The year starts with the skiing season in January and February. The facilities in nearby Solang Nulah, 13 kilometers (eight miles), are limited, but a chair-lift give access to some higher slopes. Cross-country routes are being developed, and skiing above the Rohtang Pass is possible as late as May. In spring the snows begin to melt, turning the streams into small torrents, and the area is at its most colorful. The summer months of May and June are the most popular, but July to September are best for high-altitude treks over the Rohtang Pass and on to Lahaul, Zanskar and Ladakh. The post-monsoon days of October and November are clear and allow wonderful views from the higher ridges.

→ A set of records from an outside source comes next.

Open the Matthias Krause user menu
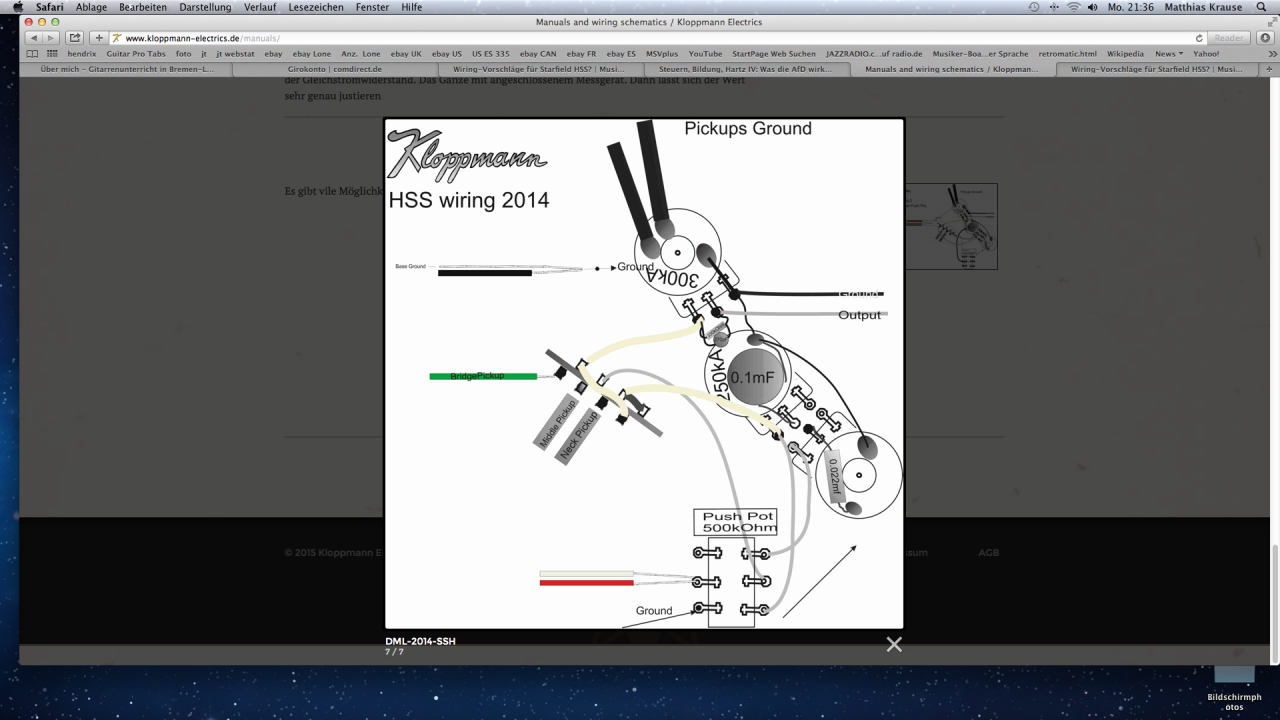Viewport: 1280px width, 720px height. [1204, 7]
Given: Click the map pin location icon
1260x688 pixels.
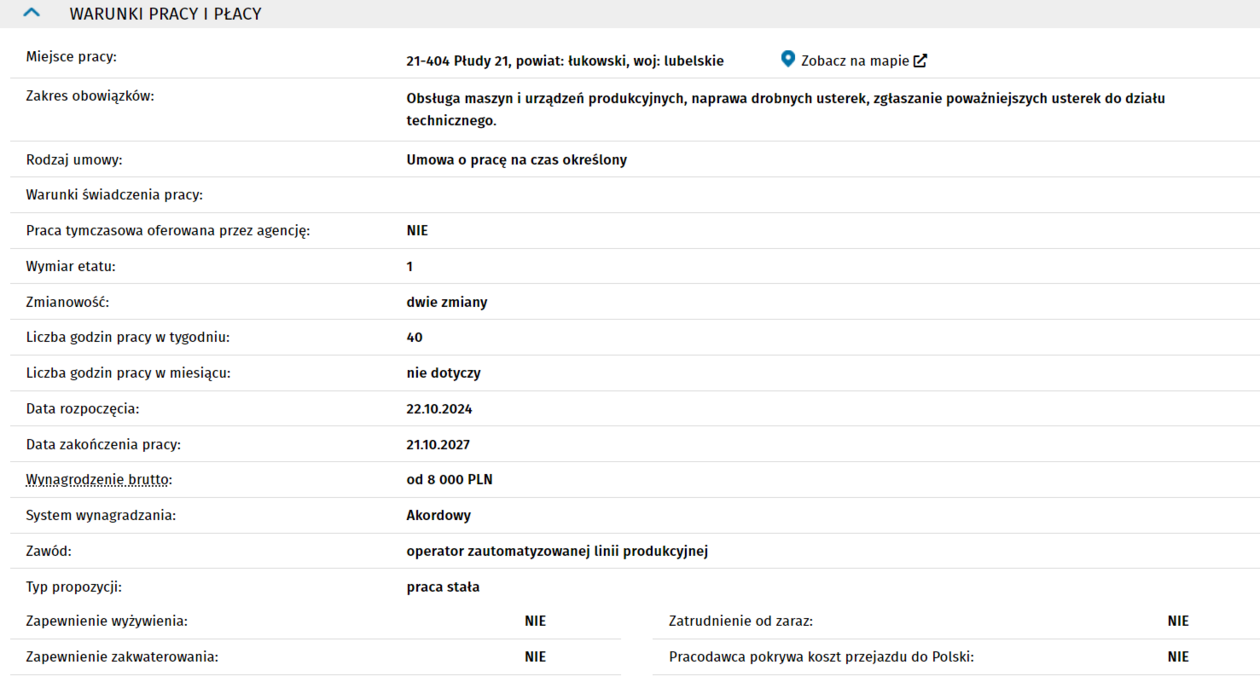Looking at the screenshot, I should point(788,60).
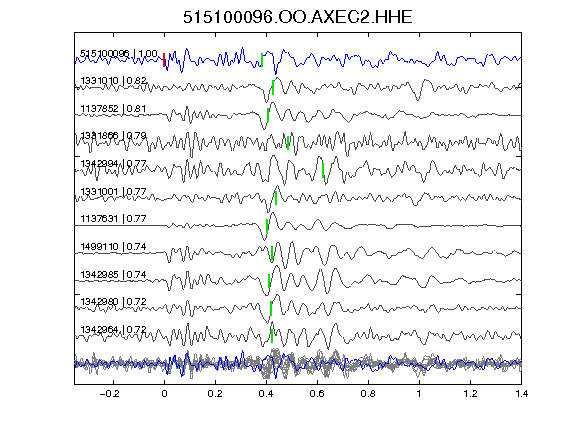Click the x-axis tick label 0.4

(266, 394)
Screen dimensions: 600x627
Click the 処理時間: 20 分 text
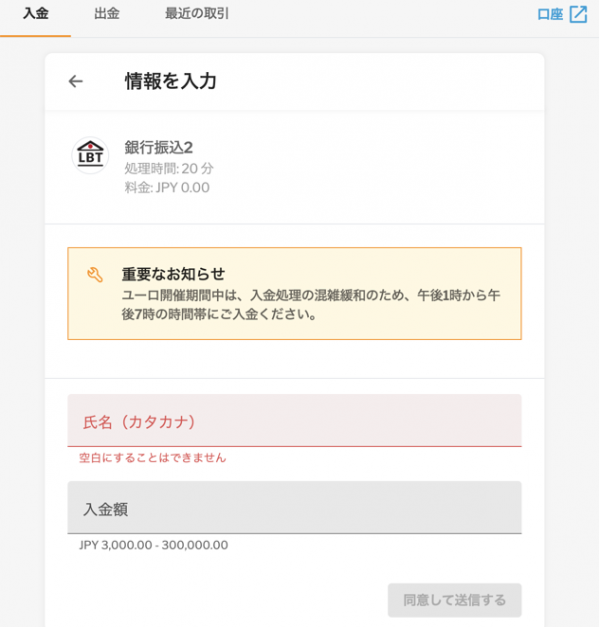pyautogui.click(x=169, y=168)
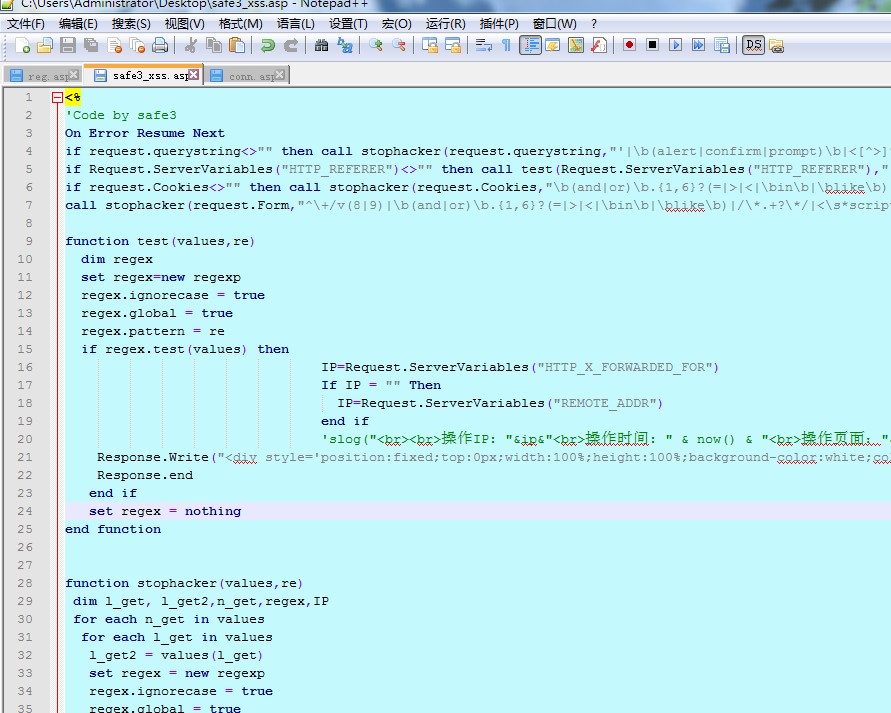Image resolution: width=891 pixels, height=713 pixels.
Task: Click the Zoom In magnifier icon
Action: [376, 45]
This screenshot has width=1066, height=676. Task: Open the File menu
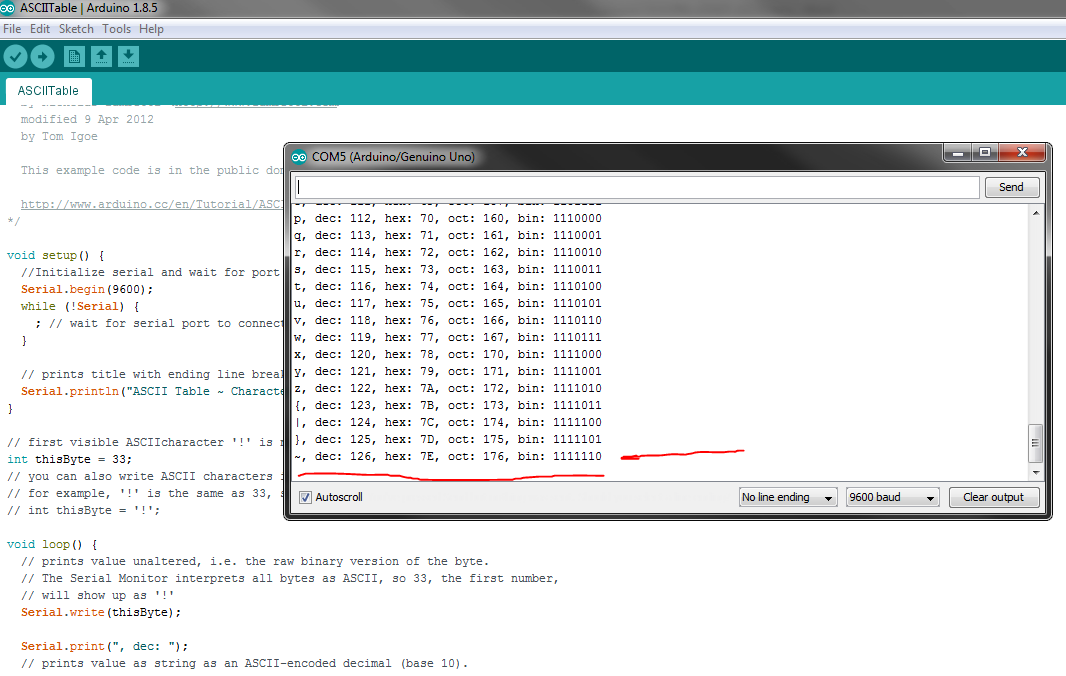coord(12,29)
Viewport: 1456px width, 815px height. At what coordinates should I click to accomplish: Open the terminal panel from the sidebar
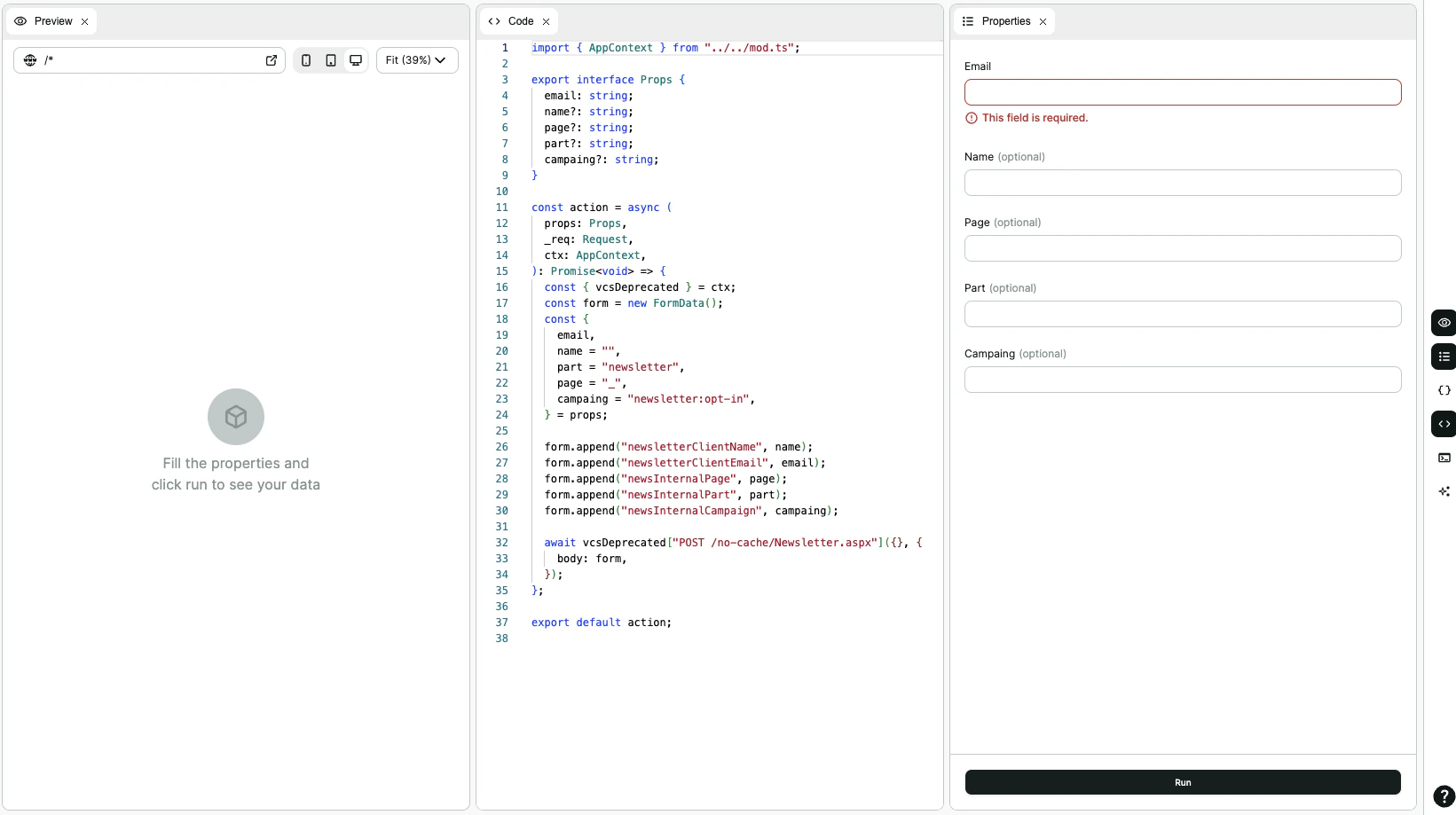[1444, 458]
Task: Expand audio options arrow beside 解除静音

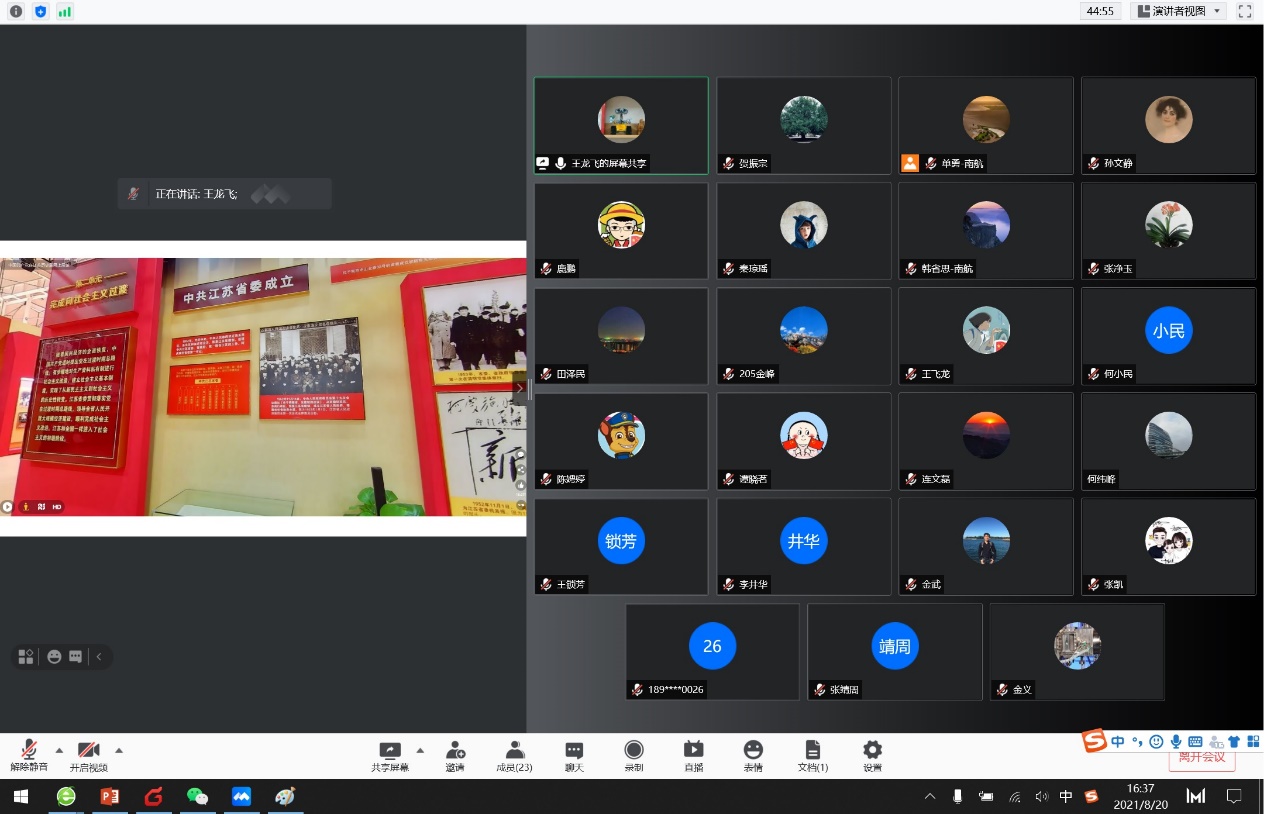Action: (59, 749)
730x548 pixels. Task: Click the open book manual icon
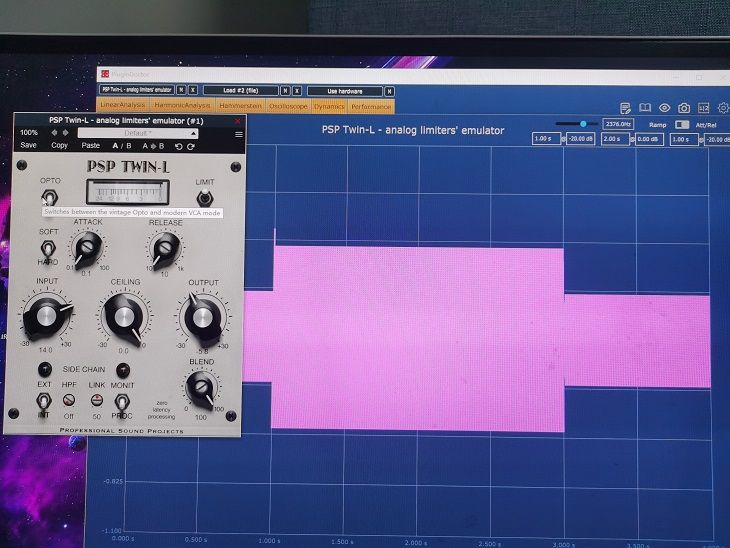pos(645,107)

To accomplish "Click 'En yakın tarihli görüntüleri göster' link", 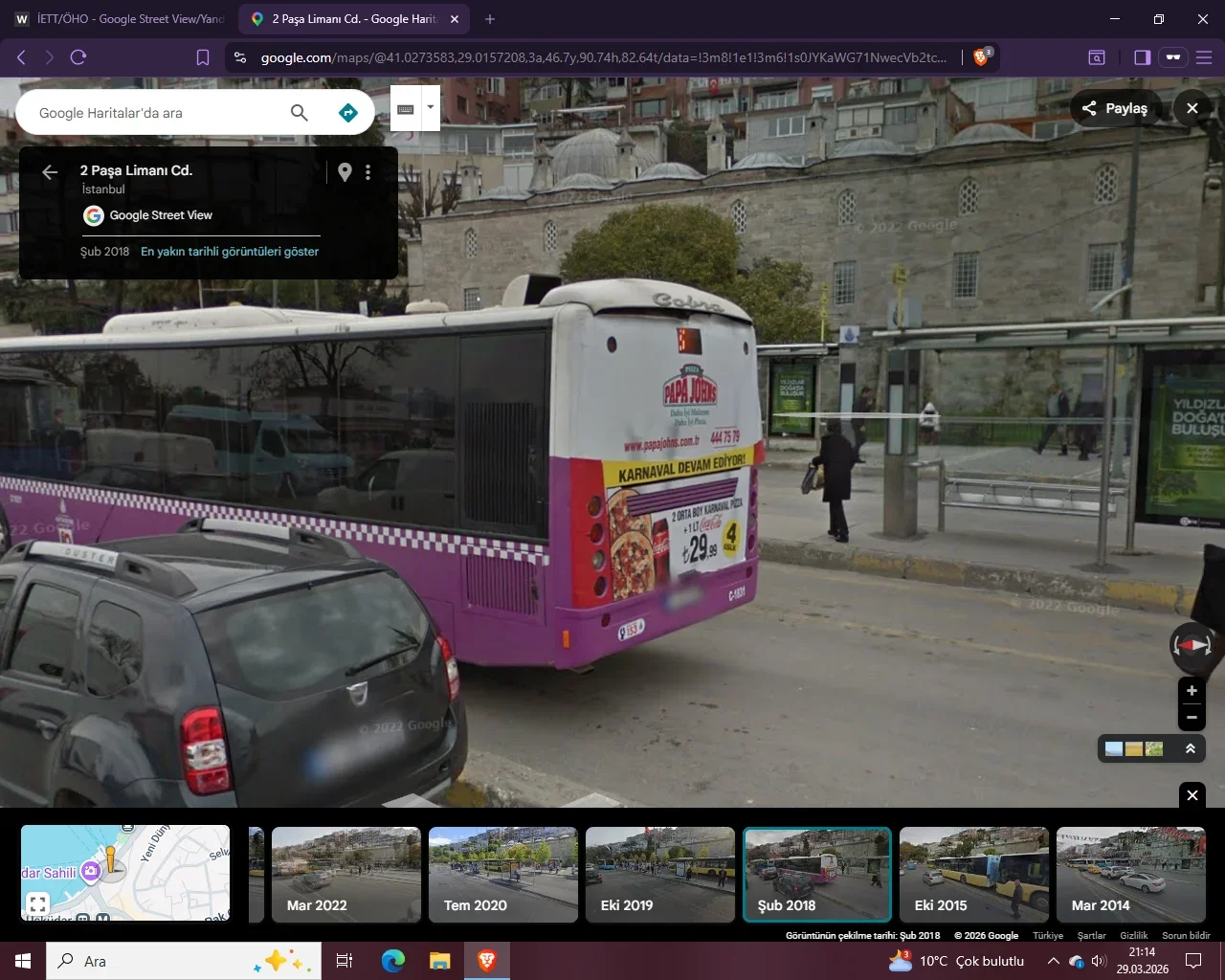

Whether staying at Kulu or Manali, the area is best explored on foot. The immediate surroundings of Manali offer many short walks. The wooden Dhoongri Temple with its four-tiered pagoda roof is concealed in the deodar wood a couple of kilometers away. The temple's goddess, Hadimba Devi, plays an important part in the Kulu Dussehra festival. A local festival takes place each May. A three-kilometer (two-mile) walk north from the village on the opposite bank leads to the hot sulphur springs at the picturesque village of Vashisht.
Beyond Manali the road crosses the Rohtang Pass (51 kilometers, or 32 miles) at 3,915 meters (12,845 feet) into the barren region of Lahaul. The pass acts as a barrier to the monsoon and the area is similar to the Ladakh region further north. The main town is Keylong, 117 kilometers (73 miles) from Manali. It is now possible to travel all the way to Leh by bus, a further 360 kilometers (225 miles) away, with permission obtained locally.